Nagasaki A-bomb plane co-pilot dies at age 88

File - Charles Donald Albury holds a picture of the B-29 bomber 'The Great Artiste' and it's crew in this Oct. 1980 file photo. Albury, co-pilot of the plane, Bockscar, that dropped the atomic bomb on Nagasaki, Japan, has died after years of congestive heart failure. He was 88. Albury co-piloted the B-29 Bockscar that dropped the weapon on Aug. 9, 1945, and witnessed the deployment of the first atomic bomb over Hiroshima three days earlier as a pilot for a support plane.(AP Photo/File)


ORLANDO, Fla. – Charles Donald Albury, co-pilot of the plane that dropped the atomic bomb on Nagasaki, Japan, has died after years of congestive heart failure. He was 88.

Albury died May 23 at a hospital, Family Funeral Care in Orlando

Albury helped fly the B-29 Superfortress, nicknamed "Bockscar," that dropped the weapon on Aug. 9, 1945. He also witnessed the first atomic blast over Hiroshima, as a pilot on a support plane that measured the magnitude of the blast and levels of radioactivity.

The Hiroshima mission was led by Col.
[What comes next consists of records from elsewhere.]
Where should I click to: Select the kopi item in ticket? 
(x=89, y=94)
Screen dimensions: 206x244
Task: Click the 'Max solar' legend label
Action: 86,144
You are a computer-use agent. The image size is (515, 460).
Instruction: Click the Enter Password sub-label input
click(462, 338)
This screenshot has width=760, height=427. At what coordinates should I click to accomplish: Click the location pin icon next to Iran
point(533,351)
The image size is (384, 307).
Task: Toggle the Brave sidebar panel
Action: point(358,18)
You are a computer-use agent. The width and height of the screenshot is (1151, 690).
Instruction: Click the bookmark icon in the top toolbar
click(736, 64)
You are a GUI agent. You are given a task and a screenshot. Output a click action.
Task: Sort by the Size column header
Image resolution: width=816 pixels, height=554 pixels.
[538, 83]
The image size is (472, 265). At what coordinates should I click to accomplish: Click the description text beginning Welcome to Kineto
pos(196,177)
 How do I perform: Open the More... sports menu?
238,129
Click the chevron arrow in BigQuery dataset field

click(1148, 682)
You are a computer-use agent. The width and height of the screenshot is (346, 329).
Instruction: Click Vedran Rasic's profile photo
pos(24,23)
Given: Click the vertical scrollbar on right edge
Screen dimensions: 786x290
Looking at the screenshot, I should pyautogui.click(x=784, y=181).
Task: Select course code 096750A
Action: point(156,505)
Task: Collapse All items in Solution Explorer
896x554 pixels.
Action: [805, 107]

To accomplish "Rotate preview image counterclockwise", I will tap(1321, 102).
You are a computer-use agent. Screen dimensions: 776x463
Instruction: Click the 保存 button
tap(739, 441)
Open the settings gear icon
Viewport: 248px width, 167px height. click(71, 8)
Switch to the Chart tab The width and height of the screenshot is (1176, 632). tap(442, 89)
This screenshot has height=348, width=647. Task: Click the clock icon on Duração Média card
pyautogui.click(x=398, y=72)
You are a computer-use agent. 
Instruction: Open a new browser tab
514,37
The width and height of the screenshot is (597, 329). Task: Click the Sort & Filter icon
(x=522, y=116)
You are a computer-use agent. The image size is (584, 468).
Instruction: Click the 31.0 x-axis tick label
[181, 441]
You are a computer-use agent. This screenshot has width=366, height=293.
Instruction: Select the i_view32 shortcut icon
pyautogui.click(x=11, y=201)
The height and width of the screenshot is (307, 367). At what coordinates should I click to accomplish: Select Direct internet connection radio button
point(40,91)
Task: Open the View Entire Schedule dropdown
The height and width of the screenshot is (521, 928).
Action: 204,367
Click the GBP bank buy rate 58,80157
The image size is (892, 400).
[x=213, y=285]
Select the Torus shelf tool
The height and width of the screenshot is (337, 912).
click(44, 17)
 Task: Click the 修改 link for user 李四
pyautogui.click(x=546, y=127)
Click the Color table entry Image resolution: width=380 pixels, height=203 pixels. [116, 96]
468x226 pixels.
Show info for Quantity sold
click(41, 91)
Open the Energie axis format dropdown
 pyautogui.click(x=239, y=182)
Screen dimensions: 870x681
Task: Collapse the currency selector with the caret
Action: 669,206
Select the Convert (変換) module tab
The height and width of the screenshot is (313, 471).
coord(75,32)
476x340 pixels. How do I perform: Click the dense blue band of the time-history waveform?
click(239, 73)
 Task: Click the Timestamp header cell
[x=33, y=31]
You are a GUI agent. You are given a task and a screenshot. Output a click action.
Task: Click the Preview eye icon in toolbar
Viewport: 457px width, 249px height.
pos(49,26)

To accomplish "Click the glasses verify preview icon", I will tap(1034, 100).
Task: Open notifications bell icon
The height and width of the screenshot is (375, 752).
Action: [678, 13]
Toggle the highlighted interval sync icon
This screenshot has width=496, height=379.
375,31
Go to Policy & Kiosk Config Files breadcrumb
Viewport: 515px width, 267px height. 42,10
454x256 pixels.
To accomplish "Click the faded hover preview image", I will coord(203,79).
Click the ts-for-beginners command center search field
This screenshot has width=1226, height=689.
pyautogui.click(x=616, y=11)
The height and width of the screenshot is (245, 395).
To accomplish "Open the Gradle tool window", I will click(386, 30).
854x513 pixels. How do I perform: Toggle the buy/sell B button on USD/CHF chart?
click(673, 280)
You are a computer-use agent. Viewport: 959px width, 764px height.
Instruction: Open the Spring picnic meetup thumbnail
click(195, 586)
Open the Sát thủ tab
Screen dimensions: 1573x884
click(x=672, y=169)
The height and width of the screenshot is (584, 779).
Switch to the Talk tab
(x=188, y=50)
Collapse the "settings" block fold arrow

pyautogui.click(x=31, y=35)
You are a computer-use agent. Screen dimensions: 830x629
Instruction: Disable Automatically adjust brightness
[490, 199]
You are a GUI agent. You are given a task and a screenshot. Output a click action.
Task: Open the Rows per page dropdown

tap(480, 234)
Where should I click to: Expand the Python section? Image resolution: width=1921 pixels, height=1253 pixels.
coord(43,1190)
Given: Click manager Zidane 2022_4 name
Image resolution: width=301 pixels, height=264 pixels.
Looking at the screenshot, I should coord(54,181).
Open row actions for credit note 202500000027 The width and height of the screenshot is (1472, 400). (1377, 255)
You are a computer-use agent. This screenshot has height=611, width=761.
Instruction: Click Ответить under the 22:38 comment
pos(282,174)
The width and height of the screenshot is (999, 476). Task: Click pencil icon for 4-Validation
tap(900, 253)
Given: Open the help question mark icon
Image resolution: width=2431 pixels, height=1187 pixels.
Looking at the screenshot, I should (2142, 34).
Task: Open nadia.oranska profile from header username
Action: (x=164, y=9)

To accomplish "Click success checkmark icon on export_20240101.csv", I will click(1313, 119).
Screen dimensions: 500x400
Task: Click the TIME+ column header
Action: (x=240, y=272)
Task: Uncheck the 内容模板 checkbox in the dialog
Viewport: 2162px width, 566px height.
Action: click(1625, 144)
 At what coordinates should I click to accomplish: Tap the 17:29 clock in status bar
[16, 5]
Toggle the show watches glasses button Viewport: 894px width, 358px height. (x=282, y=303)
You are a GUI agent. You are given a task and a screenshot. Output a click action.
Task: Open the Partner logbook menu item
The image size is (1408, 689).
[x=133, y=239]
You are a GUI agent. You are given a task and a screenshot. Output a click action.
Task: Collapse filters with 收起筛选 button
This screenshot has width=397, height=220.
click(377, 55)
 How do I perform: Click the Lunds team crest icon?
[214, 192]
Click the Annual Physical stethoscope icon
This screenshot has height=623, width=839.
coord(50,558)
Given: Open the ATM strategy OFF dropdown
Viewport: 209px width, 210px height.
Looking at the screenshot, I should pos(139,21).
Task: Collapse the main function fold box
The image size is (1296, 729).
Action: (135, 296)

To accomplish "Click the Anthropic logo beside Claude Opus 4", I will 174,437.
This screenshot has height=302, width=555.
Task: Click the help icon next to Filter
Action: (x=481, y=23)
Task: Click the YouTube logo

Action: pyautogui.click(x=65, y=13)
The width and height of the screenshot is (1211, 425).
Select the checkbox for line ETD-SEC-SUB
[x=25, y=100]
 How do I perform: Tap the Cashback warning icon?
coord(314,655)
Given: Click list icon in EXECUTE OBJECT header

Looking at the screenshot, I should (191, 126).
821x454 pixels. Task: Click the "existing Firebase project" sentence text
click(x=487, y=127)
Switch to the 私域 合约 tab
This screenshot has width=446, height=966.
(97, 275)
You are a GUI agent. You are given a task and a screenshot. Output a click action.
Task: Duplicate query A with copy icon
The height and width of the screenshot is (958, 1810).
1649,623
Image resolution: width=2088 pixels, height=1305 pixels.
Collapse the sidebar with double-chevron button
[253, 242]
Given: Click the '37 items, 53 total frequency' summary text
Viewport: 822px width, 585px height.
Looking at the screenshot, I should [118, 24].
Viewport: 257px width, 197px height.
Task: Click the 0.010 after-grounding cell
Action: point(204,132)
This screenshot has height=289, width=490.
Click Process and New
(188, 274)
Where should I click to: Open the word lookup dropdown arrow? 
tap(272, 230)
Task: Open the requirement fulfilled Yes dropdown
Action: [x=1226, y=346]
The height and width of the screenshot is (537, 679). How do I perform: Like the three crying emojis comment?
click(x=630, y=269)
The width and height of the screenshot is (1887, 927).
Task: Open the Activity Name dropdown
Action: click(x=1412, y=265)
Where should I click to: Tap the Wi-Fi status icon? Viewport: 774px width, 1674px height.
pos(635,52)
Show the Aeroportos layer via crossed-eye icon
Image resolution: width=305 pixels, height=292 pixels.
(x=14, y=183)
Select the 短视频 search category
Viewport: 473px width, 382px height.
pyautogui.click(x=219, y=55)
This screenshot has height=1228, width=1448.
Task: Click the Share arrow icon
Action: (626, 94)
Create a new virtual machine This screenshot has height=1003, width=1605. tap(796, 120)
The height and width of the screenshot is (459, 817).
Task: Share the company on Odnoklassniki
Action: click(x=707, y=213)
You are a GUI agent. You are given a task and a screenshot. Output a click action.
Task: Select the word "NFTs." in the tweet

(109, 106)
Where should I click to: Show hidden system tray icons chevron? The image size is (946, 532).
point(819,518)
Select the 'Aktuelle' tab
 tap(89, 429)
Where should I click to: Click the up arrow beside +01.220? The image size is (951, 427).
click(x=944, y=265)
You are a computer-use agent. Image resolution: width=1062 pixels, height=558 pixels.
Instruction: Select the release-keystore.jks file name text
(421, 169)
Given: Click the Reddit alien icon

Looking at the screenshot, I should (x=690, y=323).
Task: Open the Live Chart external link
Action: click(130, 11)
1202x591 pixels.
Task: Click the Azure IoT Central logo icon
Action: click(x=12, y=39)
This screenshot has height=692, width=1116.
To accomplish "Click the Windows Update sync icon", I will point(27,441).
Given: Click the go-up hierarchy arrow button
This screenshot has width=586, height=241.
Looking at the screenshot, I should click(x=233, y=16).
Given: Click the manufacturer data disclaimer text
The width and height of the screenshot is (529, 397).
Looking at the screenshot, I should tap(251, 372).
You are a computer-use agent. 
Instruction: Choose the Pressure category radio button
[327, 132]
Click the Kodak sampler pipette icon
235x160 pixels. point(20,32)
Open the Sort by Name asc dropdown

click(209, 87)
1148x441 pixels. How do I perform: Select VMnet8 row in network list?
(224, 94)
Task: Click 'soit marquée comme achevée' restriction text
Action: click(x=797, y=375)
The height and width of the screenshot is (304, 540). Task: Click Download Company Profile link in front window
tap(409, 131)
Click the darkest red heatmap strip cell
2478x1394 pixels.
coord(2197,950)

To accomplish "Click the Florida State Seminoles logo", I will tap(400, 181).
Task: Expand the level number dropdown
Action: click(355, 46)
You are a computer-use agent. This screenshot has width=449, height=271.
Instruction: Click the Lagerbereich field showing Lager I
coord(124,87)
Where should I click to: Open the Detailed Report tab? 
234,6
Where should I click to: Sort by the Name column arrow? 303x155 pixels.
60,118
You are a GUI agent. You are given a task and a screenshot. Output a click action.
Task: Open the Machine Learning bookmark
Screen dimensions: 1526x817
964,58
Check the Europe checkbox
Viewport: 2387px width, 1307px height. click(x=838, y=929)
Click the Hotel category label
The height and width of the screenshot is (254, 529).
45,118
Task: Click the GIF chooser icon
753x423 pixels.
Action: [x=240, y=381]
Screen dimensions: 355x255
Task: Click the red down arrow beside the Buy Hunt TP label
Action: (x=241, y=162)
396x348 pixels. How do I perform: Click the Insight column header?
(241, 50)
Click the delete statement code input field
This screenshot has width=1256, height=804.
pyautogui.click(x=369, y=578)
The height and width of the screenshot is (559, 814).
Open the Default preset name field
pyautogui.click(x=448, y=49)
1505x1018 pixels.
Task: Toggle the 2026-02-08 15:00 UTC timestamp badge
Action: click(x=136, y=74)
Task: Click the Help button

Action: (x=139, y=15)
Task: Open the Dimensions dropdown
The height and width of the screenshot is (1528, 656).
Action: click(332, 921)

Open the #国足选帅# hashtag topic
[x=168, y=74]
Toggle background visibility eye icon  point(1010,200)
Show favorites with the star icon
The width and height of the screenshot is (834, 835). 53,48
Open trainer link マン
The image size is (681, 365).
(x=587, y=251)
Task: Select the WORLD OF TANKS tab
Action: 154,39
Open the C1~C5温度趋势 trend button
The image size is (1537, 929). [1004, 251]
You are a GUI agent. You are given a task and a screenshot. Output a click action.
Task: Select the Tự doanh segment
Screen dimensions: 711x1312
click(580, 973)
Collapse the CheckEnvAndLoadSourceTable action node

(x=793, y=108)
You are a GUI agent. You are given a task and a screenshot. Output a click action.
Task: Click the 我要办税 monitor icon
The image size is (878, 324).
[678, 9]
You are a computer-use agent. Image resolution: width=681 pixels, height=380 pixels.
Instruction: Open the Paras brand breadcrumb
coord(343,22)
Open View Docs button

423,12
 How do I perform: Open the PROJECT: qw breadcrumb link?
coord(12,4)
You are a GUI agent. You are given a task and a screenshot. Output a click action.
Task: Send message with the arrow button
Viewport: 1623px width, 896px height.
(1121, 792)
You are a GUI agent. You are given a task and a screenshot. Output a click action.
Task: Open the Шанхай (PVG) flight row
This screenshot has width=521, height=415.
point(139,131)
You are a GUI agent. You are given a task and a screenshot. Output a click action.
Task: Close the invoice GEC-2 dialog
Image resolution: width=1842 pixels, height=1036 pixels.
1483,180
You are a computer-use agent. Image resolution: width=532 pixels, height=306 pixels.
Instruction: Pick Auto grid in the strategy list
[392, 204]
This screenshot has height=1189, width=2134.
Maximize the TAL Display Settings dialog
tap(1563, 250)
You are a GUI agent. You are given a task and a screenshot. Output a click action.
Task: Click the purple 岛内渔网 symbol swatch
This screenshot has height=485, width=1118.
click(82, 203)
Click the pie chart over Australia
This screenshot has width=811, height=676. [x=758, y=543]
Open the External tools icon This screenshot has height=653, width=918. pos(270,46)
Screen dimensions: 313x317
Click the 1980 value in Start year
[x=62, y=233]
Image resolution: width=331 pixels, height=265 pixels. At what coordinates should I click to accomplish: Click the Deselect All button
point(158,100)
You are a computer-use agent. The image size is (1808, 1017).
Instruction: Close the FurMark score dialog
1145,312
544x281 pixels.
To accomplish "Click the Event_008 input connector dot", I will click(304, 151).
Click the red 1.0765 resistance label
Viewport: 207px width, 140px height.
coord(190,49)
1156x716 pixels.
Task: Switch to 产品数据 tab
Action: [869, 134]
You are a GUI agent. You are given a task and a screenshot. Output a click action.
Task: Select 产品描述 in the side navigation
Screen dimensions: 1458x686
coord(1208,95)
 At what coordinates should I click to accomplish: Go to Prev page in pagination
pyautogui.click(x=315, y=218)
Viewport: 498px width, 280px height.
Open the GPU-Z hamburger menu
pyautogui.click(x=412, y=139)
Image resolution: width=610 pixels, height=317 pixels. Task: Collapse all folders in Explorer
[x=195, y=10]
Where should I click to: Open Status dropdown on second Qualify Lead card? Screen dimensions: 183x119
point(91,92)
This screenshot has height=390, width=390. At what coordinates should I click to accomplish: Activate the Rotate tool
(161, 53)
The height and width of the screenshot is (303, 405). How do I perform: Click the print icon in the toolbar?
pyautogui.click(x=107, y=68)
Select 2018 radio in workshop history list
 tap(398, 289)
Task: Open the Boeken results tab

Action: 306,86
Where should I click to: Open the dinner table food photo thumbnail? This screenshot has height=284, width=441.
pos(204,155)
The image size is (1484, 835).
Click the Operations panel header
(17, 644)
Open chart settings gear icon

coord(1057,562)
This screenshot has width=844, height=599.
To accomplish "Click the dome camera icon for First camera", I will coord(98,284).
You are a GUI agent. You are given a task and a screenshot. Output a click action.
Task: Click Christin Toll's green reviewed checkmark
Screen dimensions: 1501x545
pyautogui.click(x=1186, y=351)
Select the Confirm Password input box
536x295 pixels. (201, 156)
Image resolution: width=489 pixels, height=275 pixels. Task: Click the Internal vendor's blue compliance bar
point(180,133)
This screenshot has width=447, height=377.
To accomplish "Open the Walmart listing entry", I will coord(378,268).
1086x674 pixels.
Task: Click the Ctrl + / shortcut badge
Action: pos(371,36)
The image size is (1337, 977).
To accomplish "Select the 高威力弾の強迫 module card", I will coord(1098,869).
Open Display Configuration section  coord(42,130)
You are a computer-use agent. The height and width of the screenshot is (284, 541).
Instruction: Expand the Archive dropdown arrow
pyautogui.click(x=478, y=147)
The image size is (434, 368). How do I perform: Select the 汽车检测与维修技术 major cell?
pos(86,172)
Paul Tibbets Jr. aboard the better-known "Enola Gay."

"When Tibbets dropped the bomb, we dropped our instruments and made our left turn," Albury told Time magazine four years ago. "Then this bright light hit us and the top of that mushroom cloud was the most terrifying, but also the most beautiful, thing you've ever seen in your life. Every color in the rainbow seemed to be coming out of it."

Three days later, Albury copiloted the mission over Nagasaki. Cloud cover caused problems for the mission until the bombardier found a hole in the clouds.

The 10,200-pound explosive instantly killed an estimated 40,000 people. Another 35,000 died from injuries and radiation sickness. Japan surrendered on Aug. 14.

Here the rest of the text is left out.